Le difficoltà italiane di Commisso e dello zio d’America di Ludwigzaller
Il ritorno di mio zio dagli Stati Uniti dove si era trasferito alcuni anni prima fu un evento sorprendente a cominciare dal suo sbarco a Malpensa. Era ingrassato, indossava una sorta di sahariana che doveva essere alla moda là dove viveva, in una cittadina non lontana da San Francisco, e per nascondere la calvizie usava un parrucchino. Era andato in America da grande, attirato dall’offerta di un fratello di mio nonno, che aveva aperto un ristorante con un certo successo in downtown e preparava i pasti per operai e impiegati. Aveva con sé una moglie dal carattere volitivo che compensava le sue timidezze e un bambino simpatico di nome Ernesto che considerava la ribollita un cibo da selvaggi e chiedeva disperatamente hamburger con patatine. L’Italia dovette sembrargli completamente diversa rispetto a quando era partito. Era un paese molto più ricco, con uno stile di vita che ricordava per certi aspetti quello americano, ma che nel fondo era rimasto uguale a prima.
Mio zio, che in America non se la passava così bene come aveva sperato, se ne rese conto quando raggiunse, assieme alla sua famiglia, la meta più ambita di ogni viaggio in Italia, Venezia. A Firenze, almeno fino a qualche anno fa, si poteva mangiare in centro spendendo poco. Tutto il contrario accadeva a Venezia, anche il ristorante più modesto cercava di trarre il massimo profitto dalle visite degli stranieri. E per colmo di ludibrio trattava anche male i clienti. Si sedettero dunque in una di queste trattorie e ordinarono un fritto misto e un risotto. Il cameriere volteggiava tra i tavoli, ma continuava a ignorarli. Il locale era pieno, si disse mio zio, bisognava servire tutti, ma dopo un’ora la pazienza stava venendo meno.
Fu allora che entrò lui, l’avvocato. Non entro nei dettagli della descrizione, ma possiamo immaginarlo come un uomo elegante, di una certa età, con la mazzetta dei giornali sotto il braccio. Alla vista dell’illustre ospite, riemersero nell’animo del cameriere antiche tradizioni di deferenza. Avvocato, esclamò, le preparo subito il suo tavolo. Mio zio osservava la scena stupefatto. Dopo pochi minuti l’avvocato sedeva davanti a un piatto di risotto alla pescatora e aveva cominciato a mangiare. E mio zio e i suoi familiari erano ancora a digiuno.

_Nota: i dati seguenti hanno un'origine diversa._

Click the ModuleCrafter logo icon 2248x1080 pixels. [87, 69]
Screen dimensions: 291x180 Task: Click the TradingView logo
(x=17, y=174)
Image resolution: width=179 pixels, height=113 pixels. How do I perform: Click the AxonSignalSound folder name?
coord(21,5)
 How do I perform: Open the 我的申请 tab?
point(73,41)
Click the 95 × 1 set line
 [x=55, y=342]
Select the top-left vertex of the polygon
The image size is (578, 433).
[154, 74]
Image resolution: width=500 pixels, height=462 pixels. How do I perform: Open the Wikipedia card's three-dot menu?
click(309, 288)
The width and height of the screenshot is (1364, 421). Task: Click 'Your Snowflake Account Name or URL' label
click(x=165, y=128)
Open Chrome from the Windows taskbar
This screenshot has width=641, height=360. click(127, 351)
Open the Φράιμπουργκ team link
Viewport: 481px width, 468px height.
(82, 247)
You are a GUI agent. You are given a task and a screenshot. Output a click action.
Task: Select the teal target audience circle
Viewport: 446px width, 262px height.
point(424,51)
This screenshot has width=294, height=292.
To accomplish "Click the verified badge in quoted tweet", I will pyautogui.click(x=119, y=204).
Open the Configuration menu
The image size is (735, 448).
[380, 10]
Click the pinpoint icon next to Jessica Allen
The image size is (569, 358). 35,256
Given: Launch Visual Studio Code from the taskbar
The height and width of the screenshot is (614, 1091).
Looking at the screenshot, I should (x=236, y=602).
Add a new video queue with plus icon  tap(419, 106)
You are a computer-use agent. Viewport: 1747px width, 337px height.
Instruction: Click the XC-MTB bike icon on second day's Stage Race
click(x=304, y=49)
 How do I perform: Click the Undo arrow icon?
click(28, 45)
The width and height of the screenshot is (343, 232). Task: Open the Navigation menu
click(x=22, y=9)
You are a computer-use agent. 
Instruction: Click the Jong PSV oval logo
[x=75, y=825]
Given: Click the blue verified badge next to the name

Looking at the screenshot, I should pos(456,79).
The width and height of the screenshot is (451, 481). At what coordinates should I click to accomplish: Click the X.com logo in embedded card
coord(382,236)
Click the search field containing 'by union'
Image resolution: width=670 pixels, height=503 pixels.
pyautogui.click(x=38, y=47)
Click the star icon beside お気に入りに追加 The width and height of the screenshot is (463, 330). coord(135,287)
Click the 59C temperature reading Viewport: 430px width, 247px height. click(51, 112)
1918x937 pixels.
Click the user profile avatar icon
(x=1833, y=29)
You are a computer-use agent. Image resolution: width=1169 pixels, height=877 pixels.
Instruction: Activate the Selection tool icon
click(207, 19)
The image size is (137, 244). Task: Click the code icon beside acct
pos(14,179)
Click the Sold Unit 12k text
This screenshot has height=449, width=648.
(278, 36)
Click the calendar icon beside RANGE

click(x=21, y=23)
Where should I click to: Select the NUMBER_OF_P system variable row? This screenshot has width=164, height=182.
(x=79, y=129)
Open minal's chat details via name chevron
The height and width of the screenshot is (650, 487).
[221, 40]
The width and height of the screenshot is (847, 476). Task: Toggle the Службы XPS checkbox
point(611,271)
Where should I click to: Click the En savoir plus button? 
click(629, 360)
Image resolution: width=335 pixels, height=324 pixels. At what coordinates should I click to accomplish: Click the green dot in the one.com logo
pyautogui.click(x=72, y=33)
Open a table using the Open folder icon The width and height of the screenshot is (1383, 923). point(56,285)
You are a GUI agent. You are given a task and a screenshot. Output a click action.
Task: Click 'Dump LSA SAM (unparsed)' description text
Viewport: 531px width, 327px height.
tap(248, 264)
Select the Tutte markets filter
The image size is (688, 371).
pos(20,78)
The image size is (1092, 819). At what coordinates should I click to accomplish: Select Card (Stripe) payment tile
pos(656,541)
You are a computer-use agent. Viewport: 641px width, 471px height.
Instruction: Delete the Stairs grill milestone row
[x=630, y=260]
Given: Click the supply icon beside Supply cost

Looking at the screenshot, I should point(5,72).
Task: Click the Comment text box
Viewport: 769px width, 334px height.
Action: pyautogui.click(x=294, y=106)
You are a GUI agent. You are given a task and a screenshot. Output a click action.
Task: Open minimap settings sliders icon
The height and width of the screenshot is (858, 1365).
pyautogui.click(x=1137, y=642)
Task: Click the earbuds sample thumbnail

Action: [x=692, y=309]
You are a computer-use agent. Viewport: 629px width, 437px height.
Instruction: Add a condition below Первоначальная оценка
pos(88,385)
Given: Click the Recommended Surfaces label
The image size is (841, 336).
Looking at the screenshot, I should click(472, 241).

Rispetto alle regole della democrazia americana, che mio zio aveva assorbito vivendo nella baia di San Francisco per un certo numero di anni, quanto stava accadendo era scandaloso. In quel mondo esistevano certo le differenze sociali, ma se una persona sconosciuta e vestita modestamente si sedeva in un locale non era certo ignorata, purché naturalmente fosse in possesso dei soldi per pagare e se lo potesse permettere. Lo avevo constatato io stesso quando qualche anno prima mio zio ci aveva accompagnato in un ristorante girevole che si trovava sulla cima del più bell’albergo di San Francisco. Nelle hall dei grandi alberghi americani si poteva entrare liberamente, non c’erano camerieri e maître a fermarti e a chiederti i documenti.
Quando mi capita di leggere delle difficoltà di Rocco Commisso con la burocrazia italiana, e con le complicate regole del mondo del calcio, della sua rabbia e indignazione, ripenso sempre a mio zio, al suo disagio, che è lo stesso di Rocco, per essere stato servito dopo “l’avvocato”.